Time-course Transcriptomics Reveals Impact of Treponema pallidum on Microvascular Endothelial Cell Function and Phenotype

Syphilis, caused by Treponema pallidum subsp. pallidum, is an urgent global public health threat. Syphilis vaccine development has been impeded by limited understanding of the molecular mechanisms that enable T. pallidum to establish and maintain infection. The vascular endothelium is critical for T. pallidum attachment, dissemination, and host immune response initiation; however, the molecular details of T. pallidum-endothelial interactions are incompletely understood. To enhance understanding, we performed time-course transcriptomic profiling on T. pallidum-exposed brain microvascular endothelial cells. These analyses showed T. pallidum exposure alters pathways related to extracellular matrix, growth factors, integrins, and Rho GTPases. The induced transcriptional response was consistent with endothelial to mesenchymal transition, a key process involved in fetal development and vascular dysfunction. This study provides a comprehensive understanding of the molecular response of endothelial cells to T. pallidum and identifies the host pathways that may cause syphilis disease symptoms, information that could aid syphilis vaccine design.
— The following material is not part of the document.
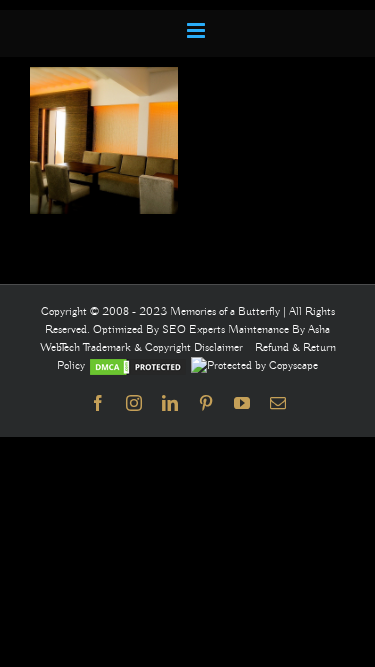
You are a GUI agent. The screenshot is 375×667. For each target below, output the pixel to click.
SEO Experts (195, 329)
Overall design: This project aimed to investigate the temporal transcriptomic response of hCMEC/d3 human brain microvascular endothelial cells to T. pallidum. To complete this aim we exposed hCMEC/d3 cells to Treponema pallidum subsp. pallidum at a multiplicity of infection of 30, or a background control lacking the pathogen, and measured the endothelial transcriptional response at 45-minutes, 4-, 12-, and 24-hours post-exposure.